Biden is now accusing the president of violating his constitutional responsibility.
“The thing I learned — we learned, we all learned recently — is that statement, that the 2000-word statement released was that he talked about getting the Justice Department engaged in this,” he said. “I mean, it’s such a blatant abuse of power that it just — I don’t think it can stand.”
Biden claims he is a victim of abuse of power by President Trump and has not addressed his effort to blackmail Ukraine to dismiss its chief prosecutor. Whether the American people will support him in 2020 in light of yet another one of his flip-flops on hot topic issues remains to be seen.

Senate Democrats in GOP states worry impeachment inquiry could backfire in 2020


Senate Democrats in Republican-leaning states are worried the impeachment inquiry could ruin any chances of the Democrat Party winning back the majority in the upper chamber in 2020.
Montana Senator John Tester said it’s vital that House Democrats focus on President Trump’s July phone call with his Ukrainian counterpart because he claims the president is the master of pivoting and deflecting.

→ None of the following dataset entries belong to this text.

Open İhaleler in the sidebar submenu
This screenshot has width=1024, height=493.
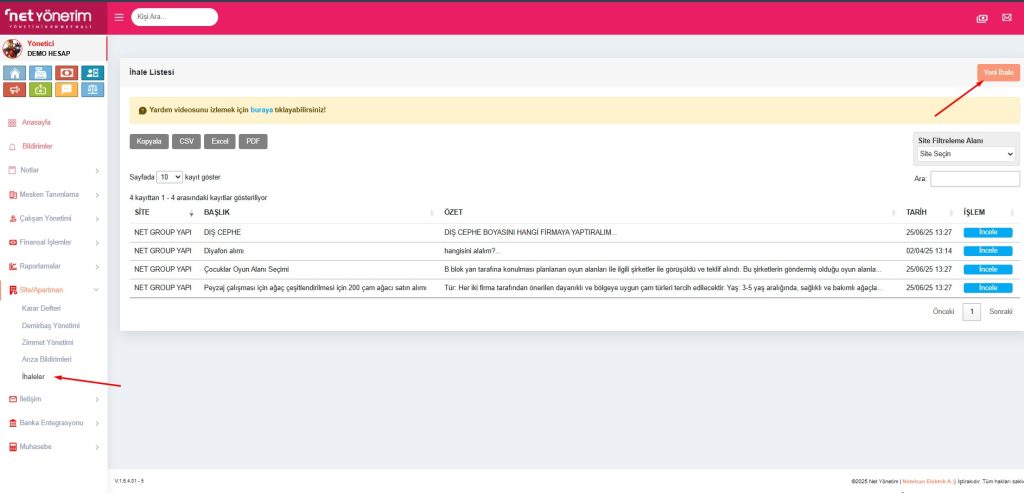click(33, 376)
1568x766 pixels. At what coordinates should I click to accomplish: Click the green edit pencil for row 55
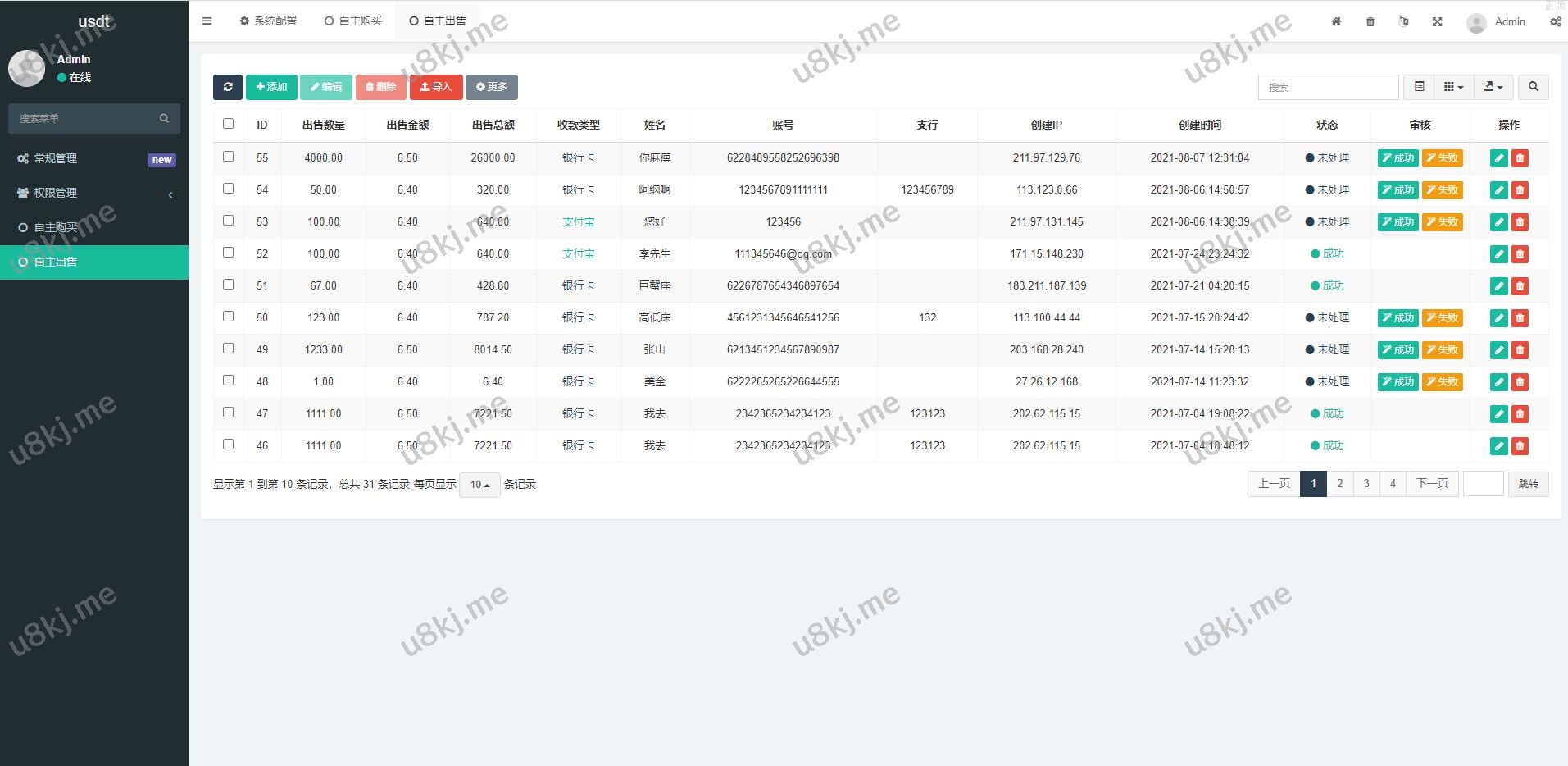tap(1498, 158)
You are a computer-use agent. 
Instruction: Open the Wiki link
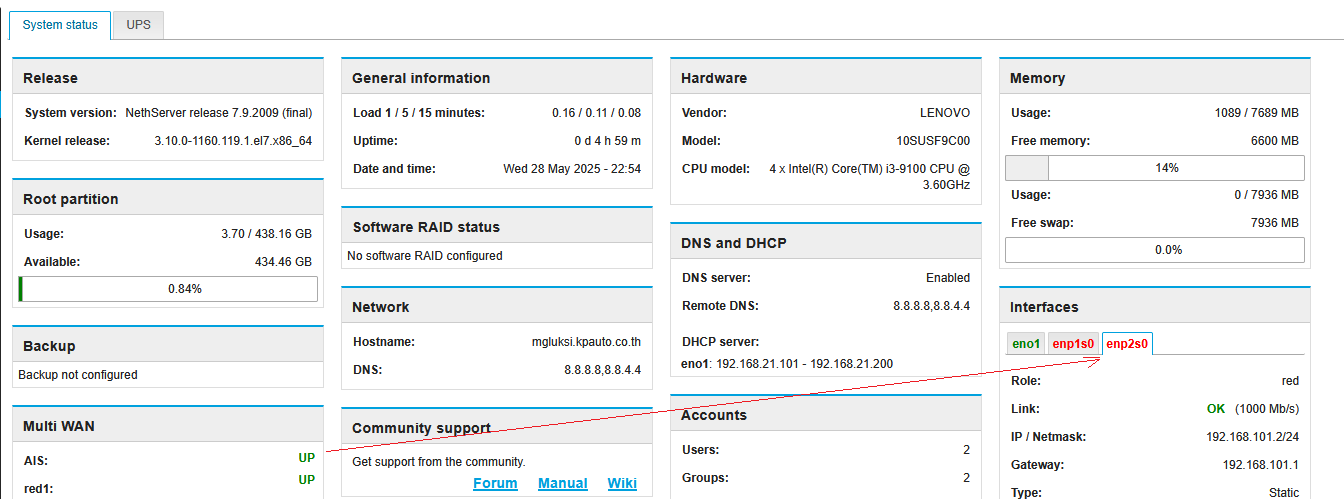coord(622,484)
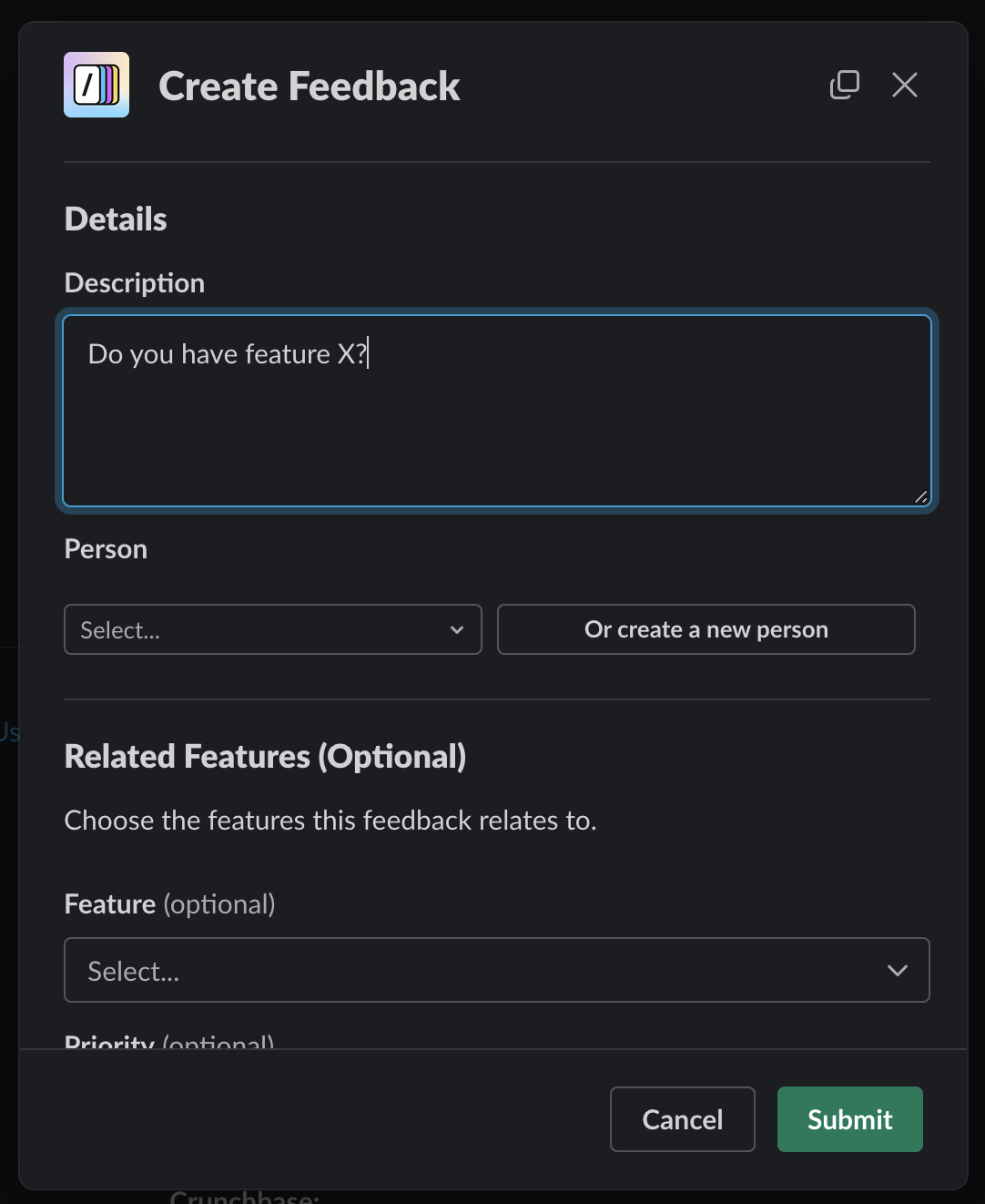Click the colorful logo beside the dialog title
Screen dimensions: 985x1204
96,84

“My belief is that now that the speaker has decided to impeach, they need to make sure it is very, very focused,” he stated. “They need to get to the bottom of the information as promptly as they can and they need to move.”
West Virginia Senator Joe Manchin echoed the same remarks as Tester, adding, Democrats should stay away from old issues and focus on investigating the Ukraine phone call because it deals with a foreign entity.
However, Democrat Senator Doug Jones said he does not believe the whistleblower complaint is grounds for impeachment. The Alabama lawmaker said the complaint is based on hearsay, and he’s skeptical of using secondhand complaints to oust the president.
“A lot of the whistleblower complaint is, in fact, hearsay,” said Jones. “It is what other people have told him — that is clear on its face.”
This comes as other liberal Democrats want a broader investigation to include issues relating to the Mueller probe and other accusations.
House Speaker Nancy Pelosi said the investigation would solely focus on the Ukraine conversation and not any other complaints against the president.
“This is the focus of the moment because this is the charge,”she stated. “All of the other work that relates to abuse of power, ignoring subpoenas of the government of Congress, abuse a contempt of Congress by him — those things will be considered later.”
Pelosi has also said there should be no rush to judgment despite announcing the impeachment inquiry ahead of the release of the transcript and the whistleblower’s complaint regarding President Trump’s Ukraine phone call.